Recombinant human granulocyte-macrophage colony-stimulating factor (rhGM-CSF) significantly shortens the number of days required to achieve an absolute neutrophil count of >500/mm3 after autologous bone marrow transplantation (ABMT); however, the ability of rhGM-CSF to enhance neutrophil and macrophage function in vivo has been incompletely characterized. In this retrospective study, the authors compared the incidence of infection from the day of transplantation to 28 days posttransplantation between two groups of previously studied patients who underwent ABMT at the Fred Hutchinson Cancer Research Center. A control group that received no cytokine was compared with a study group that received rhGM-CSF while participating in phase I, II, or III trials.
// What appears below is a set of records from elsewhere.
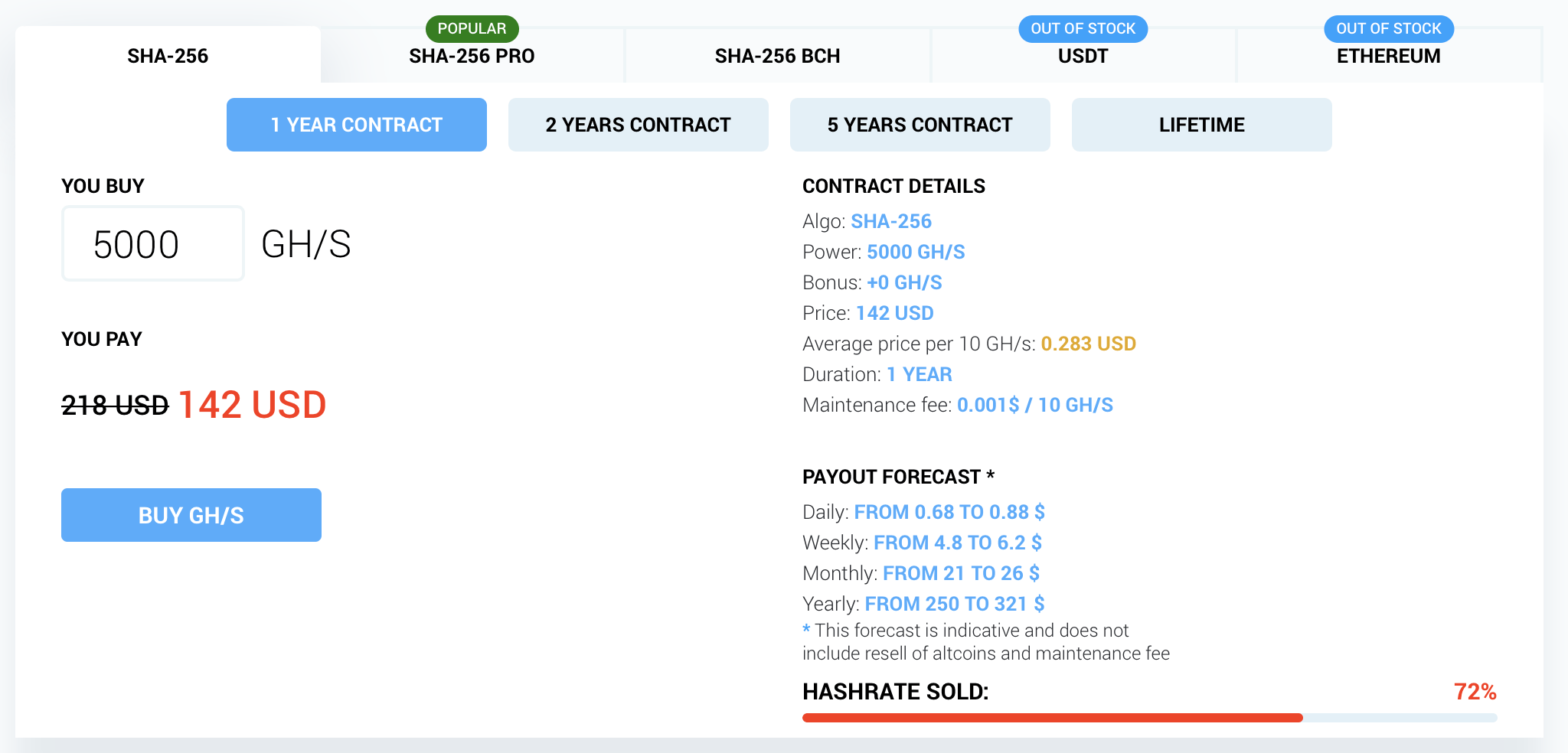Click the OUT OF STOCK badge above USDT
This screenshot has height=753, width=1568.
click(x=1083, y=29)
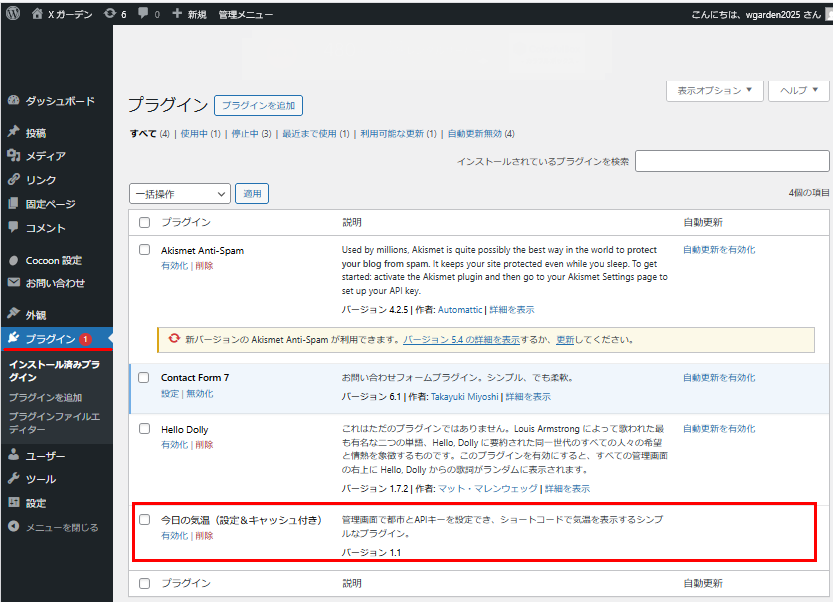Toggle the select-all checkbox in table header

(x=145, y=222)
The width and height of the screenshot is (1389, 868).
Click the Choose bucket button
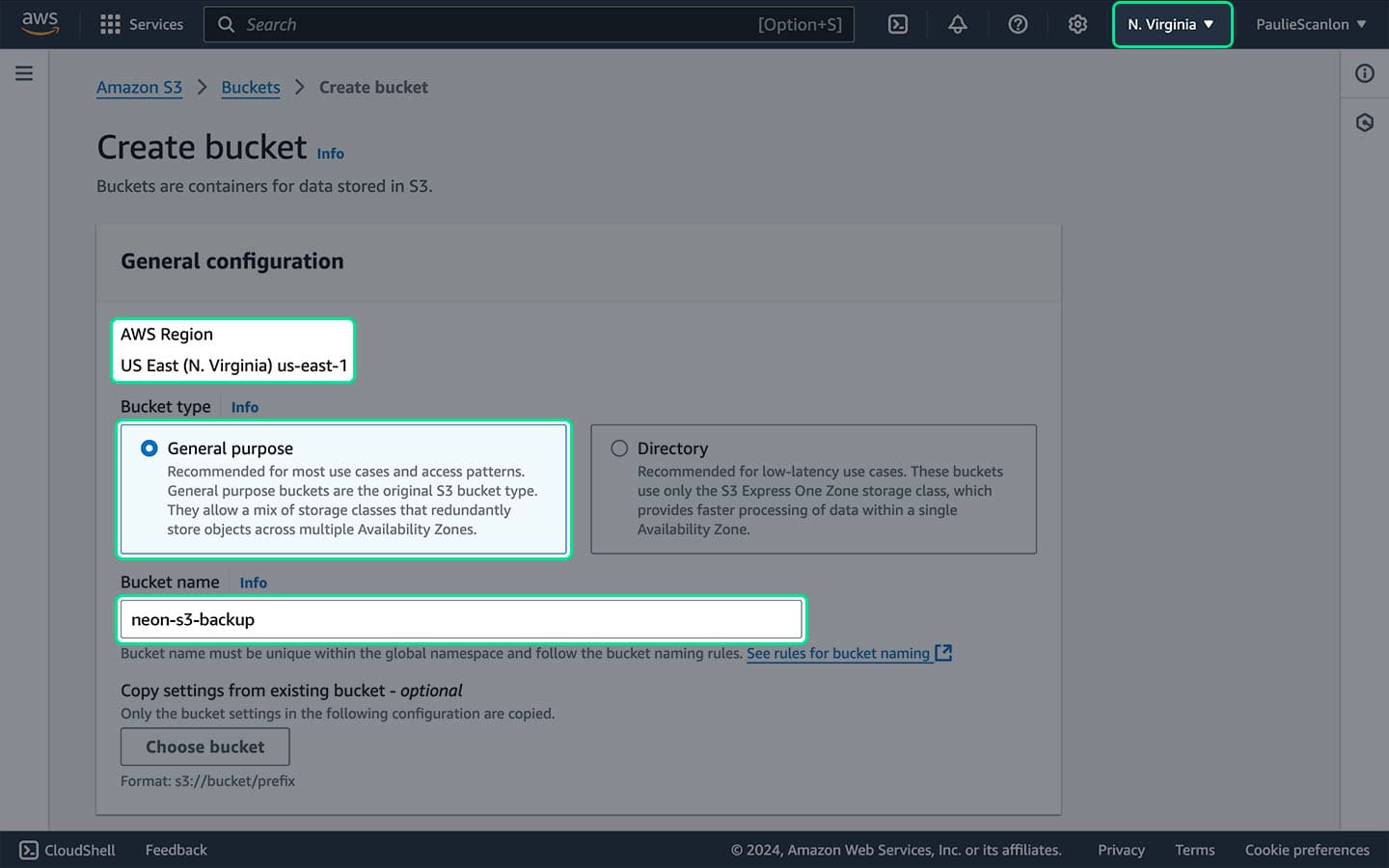tap(204, 746)
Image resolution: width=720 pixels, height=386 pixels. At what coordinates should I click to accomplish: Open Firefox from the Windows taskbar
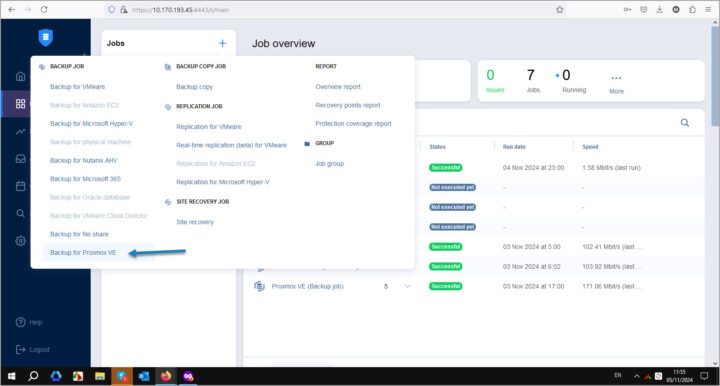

During the posttransplantation period when both study groups had severe neutropenia, 40% (38 of 95) of control patients were found to have an infection, whereas only 13% (6 of 46) of rhGM-CSF patients developed an infection (p = 0.001). Most infections occurred before an absolute neutrophil count of > 100/mm3 was achieved. There was a trend toward fewer fungal infections (14% vs. 4%; p = 0.093); gram-negative bacterial infections (6% vs. 0%; p = 0.083); pulmonary infections (12% vs. 2%; p = 0.062); fewer days of amphotericin B (p = 0.0305); and fewer days of intravenous antibiotics (p = 0.0791) in rhGM-CSF-treated patients. These results support in vivo findings that the function-enhancing effect of rhGM-CSF may reduce infection-related complications.